An exhaustive check confirms that this expression does indeed do the job for all 8 bit values of A. It is also about 8 times faster than the compiler division routine on an AVR processor.


Using the values generated by Jones, together with some of the values I have computed, here’s a summary of some common divisors for unsigned 16 bit integers.

Divide by 3: (((uint32_t)A * (uint32_t)0xAAAB) >> 16) >> 1
Divide by 5: (((uint32_t)A * (uint32_t)0xCCCD) >> 16) >> 2
Divide by 6: (((uint32_t)A * (uint32_t)0xAAAB) >> 16) >> 2
Divide by 7: ((((uint32_t)A * (uint32_t)0x2493) >> 16) + A) >> 1) >> 2
Divide by 9: (((uint32_t)A * (uint32_t)0xE38F) >> 16) >> 3
Divide by 10: (((uint32_t)A * (uint32_t)0xCCCD) >> 16) >> 3
Divide by 11: (((uint32_t)A * (uint32_t)0xBA2F) >> 16) >> 3
Divide by 12: (((uint32_t)A * (uint32_t)0xAAAB) >> 16) >> 3
Divide by 13: (((uint32_t)A * (uint32_t)0x9D8A) >> 16) >> 3
Divide by 14: ((((uint32_t)A * (uint32_t)0x2493) >> 16) + A) >> 1) >> 3
Divide by 15: (((uint32_t)A * (uint32_t)0x8889) >> 16) >> 3
Divide by 30: (((uint32_t)A * (uint32_t)0x8889) >> 16) >> 4
Divide by 60: (((uint32_t)A * (uint32_t)0x8889) >> 16) >> 5
Divide by 100: (((((uint32_t)A * (uint32_t)0x47AF) >> 16U) + A) >> 1) >> 6
Divide by PI: ((((uint32_t)A * (uint32_t)0x45F3) >> 16) + A) >> 1) >> 1
Divide by √2: (((uint32_t)A * (uint32_t)0xB505) >> 16) >> 0

Hopefully you have spotted the relationship between divisors that are multiples of two. For example compare the expressions for divide by 15, 30 & 60.

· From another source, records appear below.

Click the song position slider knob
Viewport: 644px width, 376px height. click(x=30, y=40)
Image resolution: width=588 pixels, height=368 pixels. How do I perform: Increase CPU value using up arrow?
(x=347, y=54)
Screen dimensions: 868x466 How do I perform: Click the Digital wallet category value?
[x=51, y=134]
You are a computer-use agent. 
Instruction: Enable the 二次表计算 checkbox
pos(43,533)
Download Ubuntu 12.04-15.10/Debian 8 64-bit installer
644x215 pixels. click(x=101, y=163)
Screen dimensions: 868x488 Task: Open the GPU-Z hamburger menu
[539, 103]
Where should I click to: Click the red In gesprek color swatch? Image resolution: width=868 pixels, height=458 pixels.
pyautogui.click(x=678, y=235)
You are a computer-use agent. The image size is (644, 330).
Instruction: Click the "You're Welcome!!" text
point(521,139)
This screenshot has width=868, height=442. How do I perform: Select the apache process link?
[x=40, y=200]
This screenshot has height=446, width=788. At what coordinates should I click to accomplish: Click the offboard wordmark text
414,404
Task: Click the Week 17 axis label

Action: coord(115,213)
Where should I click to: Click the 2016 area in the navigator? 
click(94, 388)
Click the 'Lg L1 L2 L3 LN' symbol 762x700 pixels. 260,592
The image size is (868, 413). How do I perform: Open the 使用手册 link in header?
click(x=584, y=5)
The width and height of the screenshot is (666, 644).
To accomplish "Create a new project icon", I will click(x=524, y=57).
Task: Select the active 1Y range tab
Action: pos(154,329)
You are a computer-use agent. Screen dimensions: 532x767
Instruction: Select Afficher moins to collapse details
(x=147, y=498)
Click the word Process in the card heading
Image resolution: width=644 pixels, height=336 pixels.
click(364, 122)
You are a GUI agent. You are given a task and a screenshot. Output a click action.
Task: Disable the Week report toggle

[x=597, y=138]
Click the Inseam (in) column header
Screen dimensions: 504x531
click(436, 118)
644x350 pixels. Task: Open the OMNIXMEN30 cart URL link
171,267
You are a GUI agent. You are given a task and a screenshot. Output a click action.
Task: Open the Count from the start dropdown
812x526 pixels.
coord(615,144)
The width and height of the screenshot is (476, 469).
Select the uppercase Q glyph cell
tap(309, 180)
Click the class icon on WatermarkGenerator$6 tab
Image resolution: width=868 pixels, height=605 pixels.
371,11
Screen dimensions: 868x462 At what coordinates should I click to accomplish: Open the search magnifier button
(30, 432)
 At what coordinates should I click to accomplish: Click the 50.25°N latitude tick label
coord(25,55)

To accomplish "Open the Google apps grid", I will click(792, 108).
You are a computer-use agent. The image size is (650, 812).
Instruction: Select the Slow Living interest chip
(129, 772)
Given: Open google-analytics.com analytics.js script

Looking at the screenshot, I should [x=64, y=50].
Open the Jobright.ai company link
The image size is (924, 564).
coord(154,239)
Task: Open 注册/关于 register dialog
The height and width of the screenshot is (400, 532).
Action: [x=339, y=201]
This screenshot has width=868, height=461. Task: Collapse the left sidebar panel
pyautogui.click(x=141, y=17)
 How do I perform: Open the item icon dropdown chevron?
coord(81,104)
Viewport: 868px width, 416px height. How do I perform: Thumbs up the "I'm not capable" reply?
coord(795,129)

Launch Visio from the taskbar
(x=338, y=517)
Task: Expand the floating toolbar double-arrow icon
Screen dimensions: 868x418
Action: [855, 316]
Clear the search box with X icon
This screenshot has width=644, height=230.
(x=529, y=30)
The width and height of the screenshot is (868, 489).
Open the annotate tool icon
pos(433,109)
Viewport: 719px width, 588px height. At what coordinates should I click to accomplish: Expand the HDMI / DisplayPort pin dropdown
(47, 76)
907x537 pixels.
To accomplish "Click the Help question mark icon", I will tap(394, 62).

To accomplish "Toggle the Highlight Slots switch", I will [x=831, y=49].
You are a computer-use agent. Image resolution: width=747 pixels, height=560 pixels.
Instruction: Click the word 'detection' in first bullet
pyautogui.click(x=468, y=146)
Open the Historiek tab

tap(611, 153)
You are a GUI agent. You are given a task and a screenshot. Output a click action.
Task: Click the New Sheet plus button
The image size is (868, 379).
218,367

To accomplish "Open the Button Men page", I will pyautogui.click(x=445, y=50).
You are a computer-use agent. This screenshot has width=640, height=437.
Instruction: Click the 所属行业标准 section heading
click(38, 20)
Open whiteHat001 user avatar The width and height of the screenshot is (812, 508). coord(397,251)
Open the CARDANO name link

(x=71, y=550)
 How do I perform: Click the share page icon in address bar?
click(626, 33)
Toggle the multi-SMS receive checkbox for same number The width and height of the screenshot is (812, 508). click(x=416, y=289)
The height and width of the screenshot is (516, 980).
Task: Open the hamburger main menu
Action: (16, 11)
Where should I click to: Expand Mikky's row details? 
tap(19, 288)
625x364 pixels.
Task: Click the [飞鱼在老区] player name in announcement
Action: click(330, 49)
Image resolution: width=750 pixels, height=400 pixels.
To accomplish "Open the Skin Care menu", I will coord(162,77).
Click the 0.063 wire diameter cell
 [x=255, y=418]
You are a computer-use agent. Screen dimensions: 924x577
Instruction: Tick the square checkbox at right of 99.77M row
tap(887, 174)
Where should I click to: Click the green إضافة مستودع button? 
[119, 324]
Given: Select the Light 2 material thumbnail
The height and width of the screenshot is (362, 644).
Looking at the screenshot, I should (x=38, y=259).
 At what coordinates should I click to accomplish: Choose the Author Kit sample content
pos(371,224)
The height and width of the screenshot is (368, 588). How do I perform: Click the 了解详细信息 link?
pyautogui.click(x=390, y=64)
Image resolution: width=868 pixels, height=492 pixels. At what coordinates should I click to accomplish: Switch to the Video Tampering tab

If someone has too much time on their hands and would care to write a program to compute the values for all integer divisors, then I’d be happy to post the results for everyone to use.


Alan Bowens has risen to the challenge and has generated some nifty programs for generating coefficients for arbitrary 8 and 16 bit values. He’s also generated header files for all 8 and 16 bit integer divisors that you can just include and use. You’ll find it all at his blog. Nice work Alan.